他人から父さんと母さんの死を告げられれば、もっと動揺して取り乱しちゃうと思ってたのに……
やっぱり、父さんも母さんも二人とも確保できてるからかな?
それとも、あの|クソデブとその愉快な仲間達《特理の皆様》の献身的な犠牲によって――いや、死んでないけど――死人を蘇らせられるって分かっているからか。
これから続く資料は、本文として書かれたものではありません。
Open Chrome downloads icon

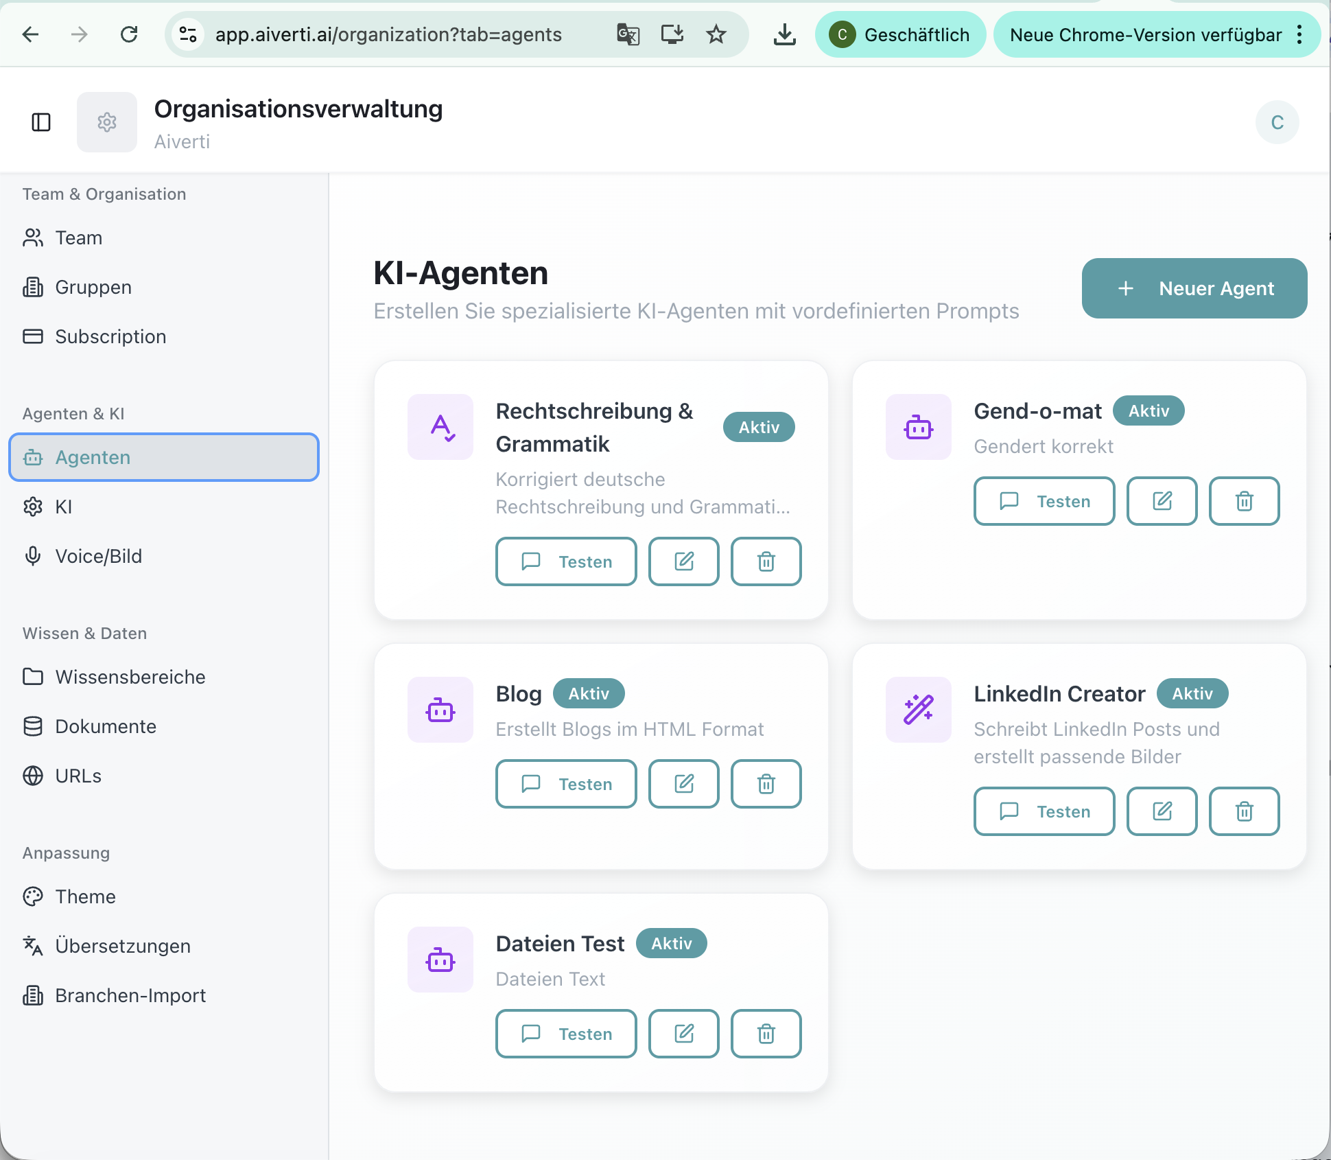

「いや、まだ捜査中だ……ただ、捜査が始まって三日目になるが、未だにこれが『誰かが遺体を持ち去った』事件なのか『何かしらの行き違いが生んだ』事故なのかも判然としなくてな。それで少しでも情報が欲しくて、今日辰巳に会いに来たわけだ」
そう言い終えると、居住まいを正して真っ直ぐに此方を見据えてくる伯父さん。
いや、まあ、僕としてはそんなコトより早く父さんと母さんを蘇らせなきゃだからさっさと帰って欲しいんだけどね。
とは言え、ワザワザ家に来てまで頼みに来た伯父さん相手にソレをストレートにぶつけるのも悪いし、もう少しだけ付き合ってあげようか。
それに、まだ連中とどの程度繋がってんのかまでは分からないワケだしね。